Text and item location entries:
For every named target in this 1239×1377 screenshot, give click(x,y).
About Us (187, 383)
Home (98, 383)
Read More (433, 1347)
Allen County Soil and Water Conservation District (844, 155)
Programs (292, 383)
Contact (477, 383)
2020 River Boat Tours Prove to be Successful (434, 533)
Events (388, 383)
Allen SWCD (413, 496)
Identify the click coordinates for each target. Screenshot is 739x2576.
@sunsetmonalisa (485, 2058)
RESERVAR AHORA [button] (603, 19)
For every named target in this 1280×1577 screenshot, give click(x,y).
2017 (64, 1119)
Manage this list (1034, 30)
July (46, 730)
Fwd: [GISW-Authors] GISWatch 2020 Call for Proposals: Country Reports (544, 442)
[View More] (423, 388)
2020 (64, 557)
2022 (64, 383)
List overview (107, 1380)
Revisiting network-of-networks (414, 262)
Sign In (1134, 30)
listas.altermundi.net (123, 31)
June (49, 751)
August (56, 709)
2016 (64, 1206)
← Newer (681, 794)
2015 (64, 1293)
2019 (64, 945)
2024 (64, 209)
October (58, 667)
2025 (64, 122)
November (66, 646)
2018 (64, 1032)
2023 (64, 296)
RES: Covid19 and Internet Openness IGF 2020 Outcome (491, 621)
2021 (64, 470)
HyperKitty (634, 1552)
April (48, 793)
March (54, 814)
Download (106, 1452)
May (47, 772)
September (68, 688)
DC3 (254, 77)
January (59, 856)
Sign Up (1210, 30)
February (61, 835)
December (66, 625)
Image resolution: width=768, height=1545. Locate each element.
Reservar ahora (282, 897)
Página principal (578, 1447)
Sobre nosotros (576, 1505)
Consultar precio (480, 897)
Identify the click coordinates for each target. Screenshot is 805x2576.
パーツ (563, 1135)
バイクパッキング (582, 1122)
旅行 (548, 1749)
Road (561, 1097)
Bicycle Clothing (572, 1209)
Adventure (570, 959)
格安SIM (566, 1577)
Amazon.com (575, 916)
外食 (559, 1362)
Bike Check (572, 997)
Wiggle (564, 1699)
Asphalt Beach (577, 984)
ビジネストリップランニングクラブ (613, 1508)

Problem details: Rewrite the lines from the one containing "October (58, 667)" through the final line, substituting "Export" for "Download" and leaving everything else unchanged.

Full response:
October (58, 667)
2025 (64, 122)
November (66, 646)
2018 (64, 1032)
2023 (64, 296)
RES: Covid19 and Internet Openness IGF 2020 Outcome (491, 621)
2021 (64, 470)
HyperKitty (634, 1552)
April (48, 793)
March (54, 814)
Export (106, 1452)
May (47, 772)
September (68, 688)
DC3 (254, 77)
January (59, 856)
Sign Up (1210, 30)
February (61, 835)
December (66, 625)
Image resolution: width=768, height=1545. Locate each element.
Reservar ahora (282, 897)
Página principal (578, 1447)
Sobre nosotros (576, 1505)
Consultar precio (480, 897)
Identify the click coordinates for each target. Screenshot is 805x2576.
パーツ (563, 1135)
バイクパッキング (582, 1122)
旅行 (548, 1749)
Road (561, 1097)
Bicycle Clothing (572, 1209)
Adventure (570, 959)
格安SIM (566, 1577)
Amazon.com (575, 916)
外食 (559, 1362)
Bike Check (572, 997)
Wiggle (564, 1699)
Asphalt Beach (577, 984)
ビジネストリップランニングクラブ (613, 1508)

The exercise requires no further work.